Write out the data from the line with "Locate an element" up to and including the line with "dvd-drive-tile: DVD DVD", copying those lines exactly as they stand.

Start of Material for the task

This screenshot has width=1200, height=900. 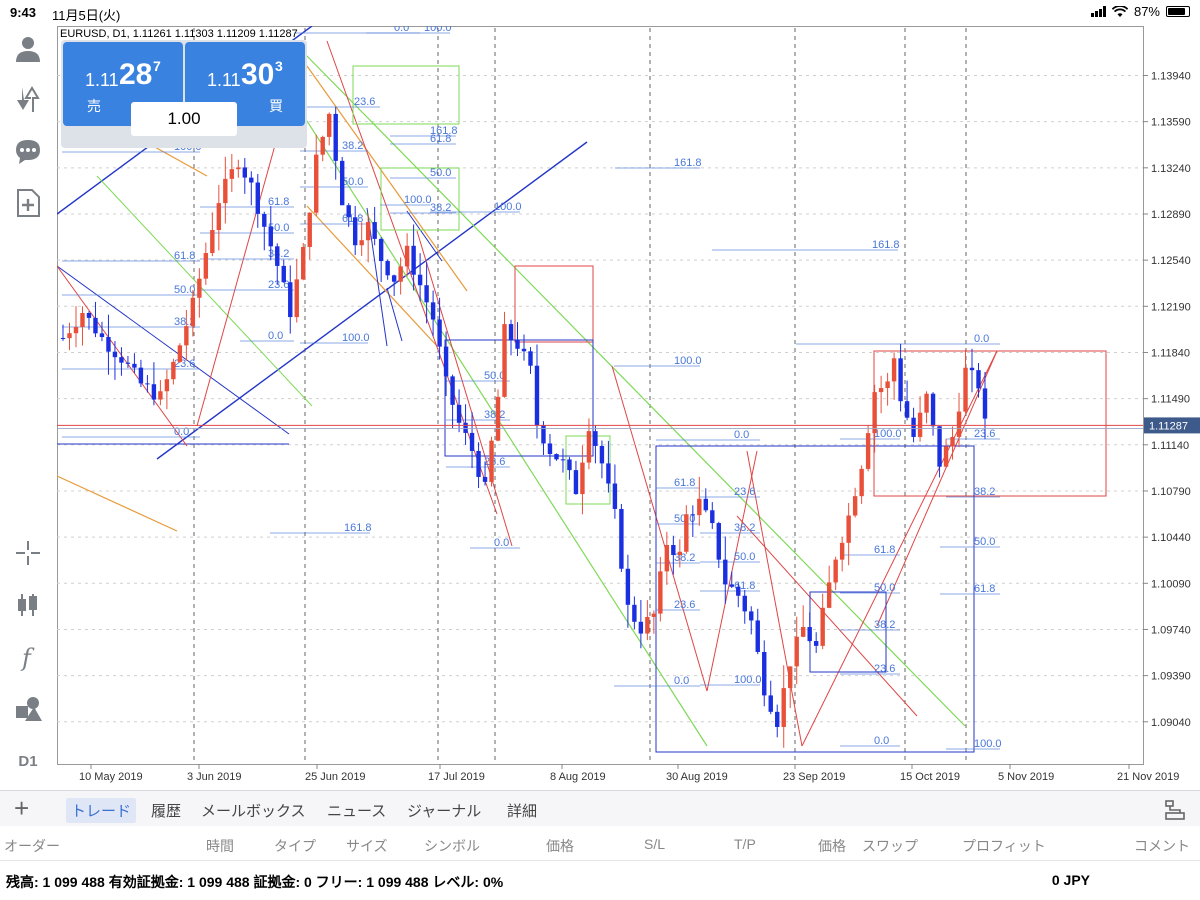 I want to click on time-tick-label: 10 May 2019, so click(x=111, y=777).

End of Material for the task
Start of Material for the task

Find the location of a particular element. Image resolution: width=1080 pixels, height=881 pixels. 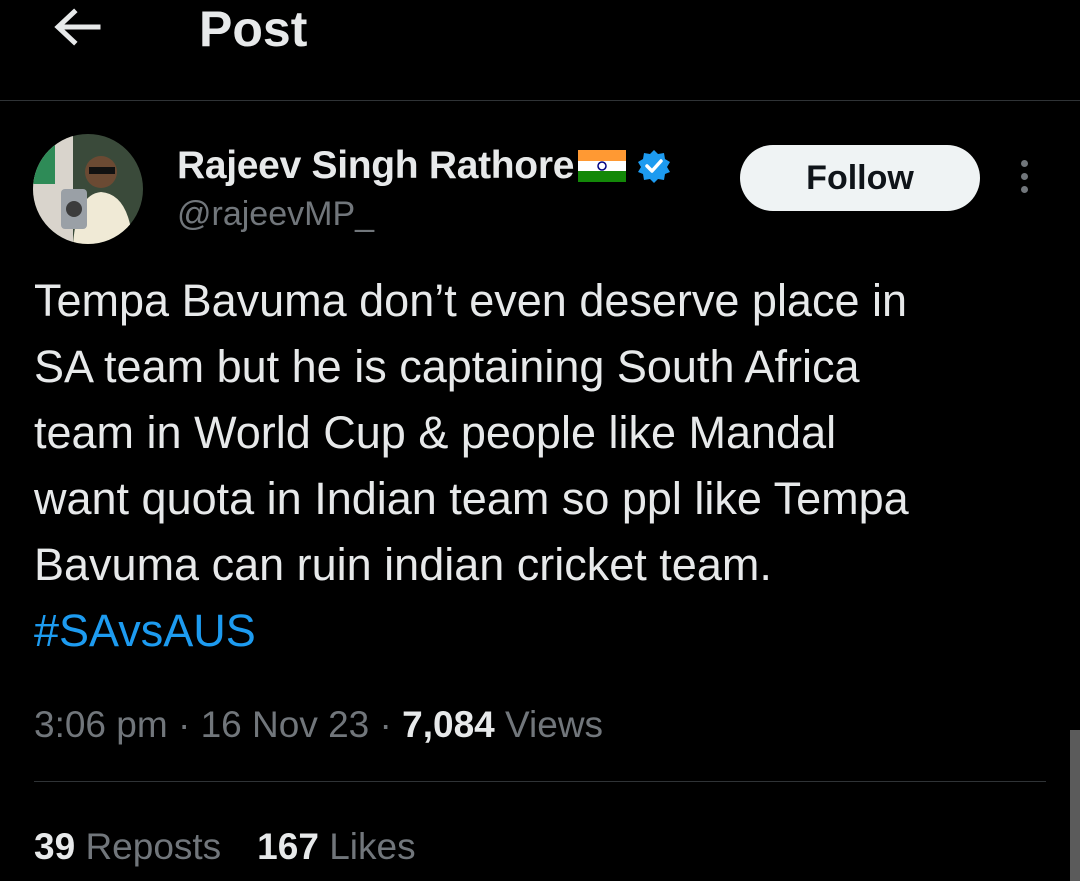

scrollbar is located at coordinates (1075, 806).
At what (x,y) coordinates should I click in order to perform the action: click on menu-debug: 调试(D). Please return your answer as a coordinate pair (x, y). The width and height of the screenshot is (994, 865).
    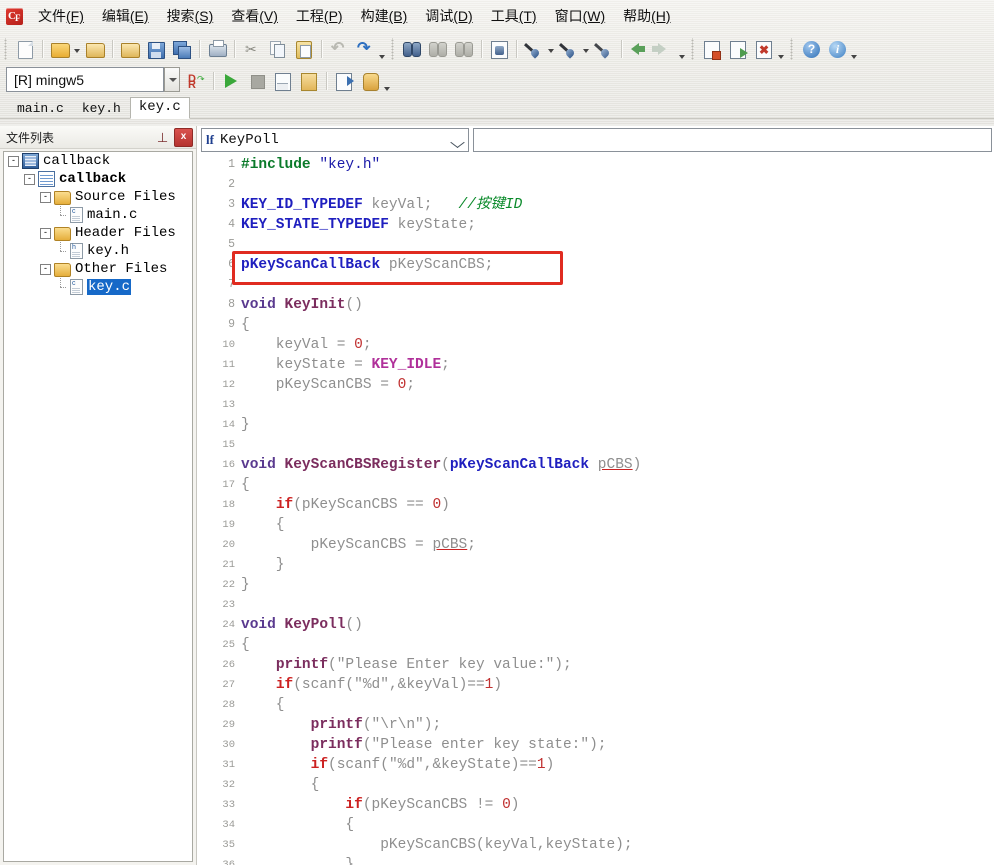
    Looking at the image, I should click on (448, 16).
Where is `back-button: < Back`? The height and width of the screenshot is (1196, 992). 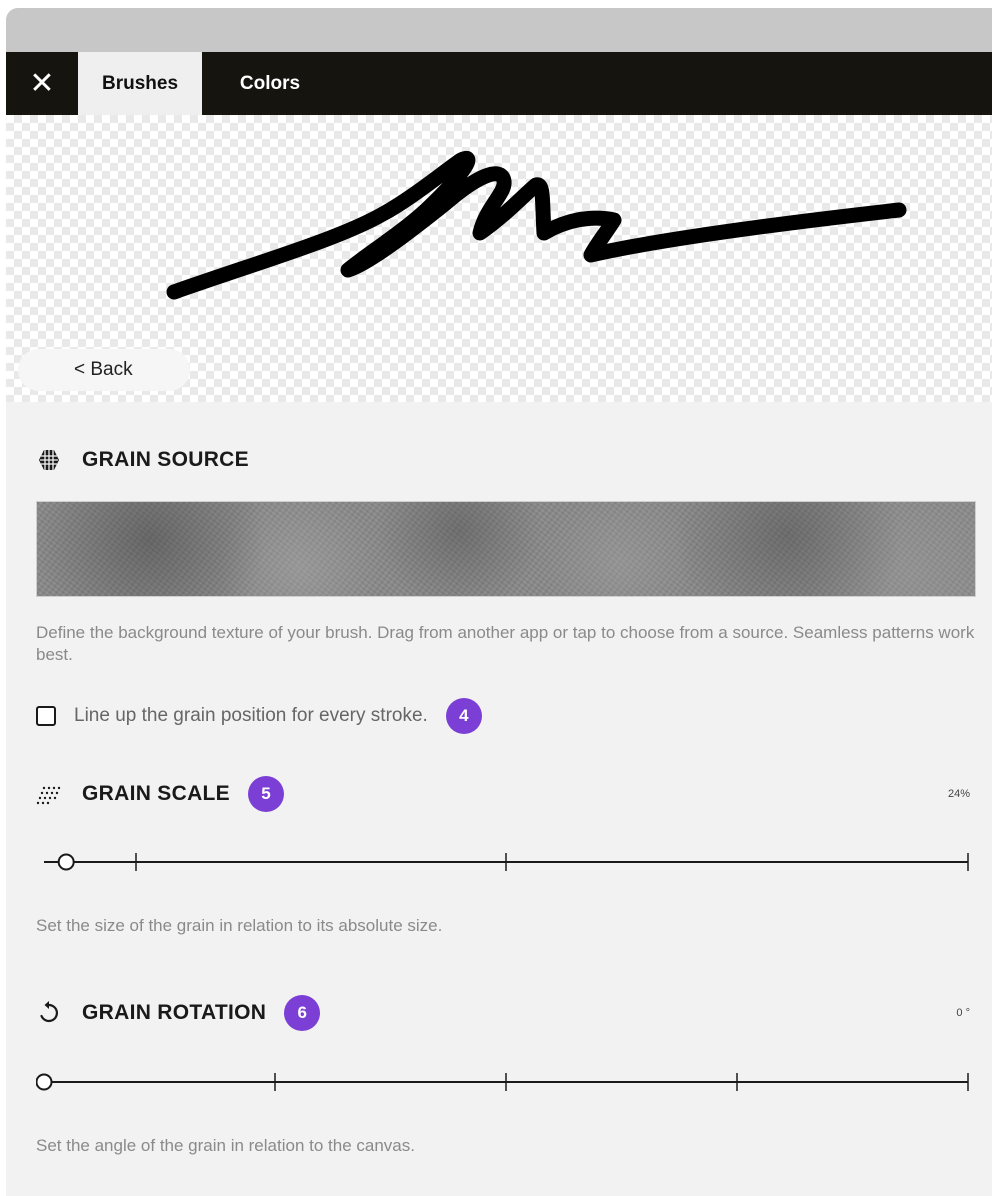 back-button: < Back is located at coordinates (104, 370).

End of Material for the task
Start of Material for the task

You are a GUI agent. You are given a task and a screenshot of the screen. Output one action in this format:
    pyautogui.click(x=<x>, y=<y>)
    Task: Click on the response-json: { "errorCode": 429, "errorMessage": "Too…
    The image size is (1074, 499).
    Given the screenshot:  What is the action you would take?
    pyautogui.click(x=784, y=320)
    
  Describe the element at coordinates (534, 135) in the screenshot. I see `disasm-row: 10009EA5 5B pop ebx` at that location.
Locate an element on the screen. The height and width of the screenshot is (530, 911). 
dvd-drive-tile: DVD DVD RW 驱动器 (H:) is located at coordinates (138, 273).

End of Material for the task

## Completed exercise
Locate an element on the screen. The height and width of the screenshot is (530, 911). 
dvd-drive-tile: DVD DVD RW 驱动器 (H:) is located at coordinates (138, 273).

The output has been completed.